→ Brano da leggere
----------
29-08-2024
Vista sullo splendido Castello di Meleto, società agricola e wine resort a Gaiole in Chianti, Siena
Le piante sono insegnanti discrete e irrinunciabili e al Castello di Meleto si prende spunto proprio da queste silenziose abitanti del territorio, che si è amato fin dal primo passo della rivoluzione gentile innescata nel 1968. Perché le piante cooperano, fanno squadra e non nascondono il proprio sapere.
Parte della nostra degustazione in abbinamento ai piatti dello chef Eugenio Boer, al ristorante Bu:r di Milano
Al ristorante Bu:r di Eugenio Boer - in comune, la ricerca che si trasforma in una carezza alle stagioni e ai loro tesori - è naturale incontrare un mondo come l’azienda di Gaiole in Chianti e tratteggiare le ultime novità, anche in occasione della presentazione del nuovo direttore Francesco Montalbano. Presidente è Stefano Ilari.
Una realtà complessa, sottolinea Montalbano, che si occupa di vino (il primo legame affiora nel 1256) e ospitalità con il castello del 1200 protagonista.
----------
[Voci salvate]

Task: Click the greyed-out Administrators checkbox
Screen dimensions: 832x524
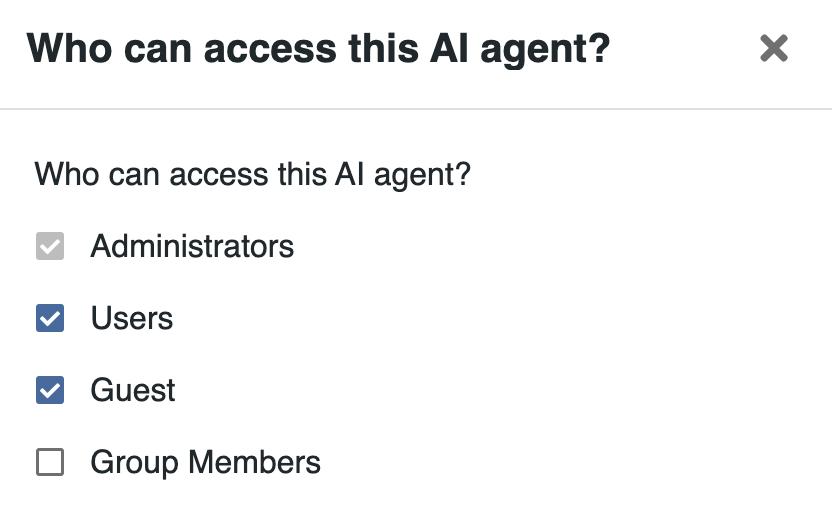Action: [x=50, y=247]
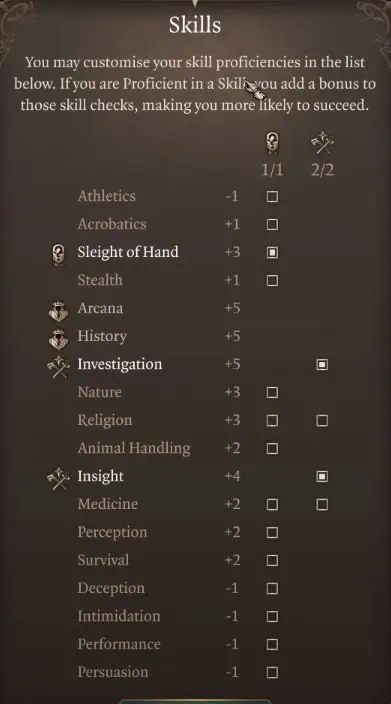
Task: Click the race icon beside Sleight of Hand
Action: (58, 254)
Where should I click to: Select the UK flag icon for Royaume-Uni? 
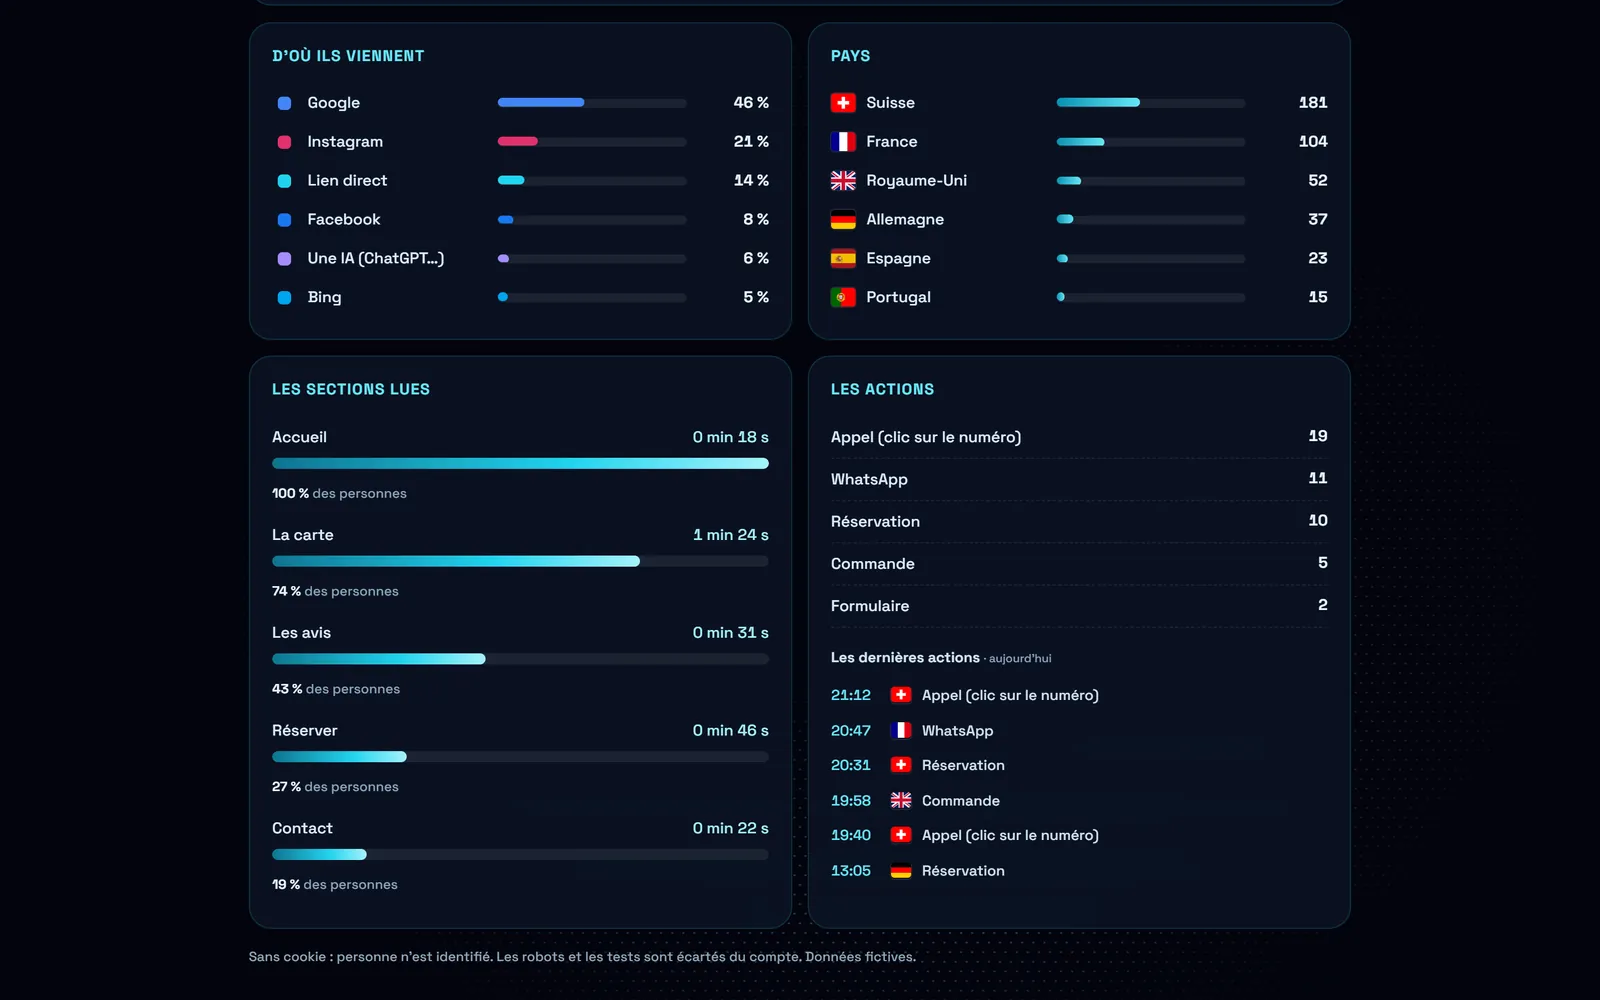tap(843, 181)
----------
→ Descrizione del compito
Risponda alle seguenti domande sul testo dedicato al Castello di Meleto.
1. In quale anno è stata innescata la rivoluzione gentile?
2. Chi viene presentato come nuovo direttore?
3. A quale anno risale il primo legame con il vino?

→ Risposta scritta
1. Nel 1968.
2. Francesco Montalbano.
3. Al 1256.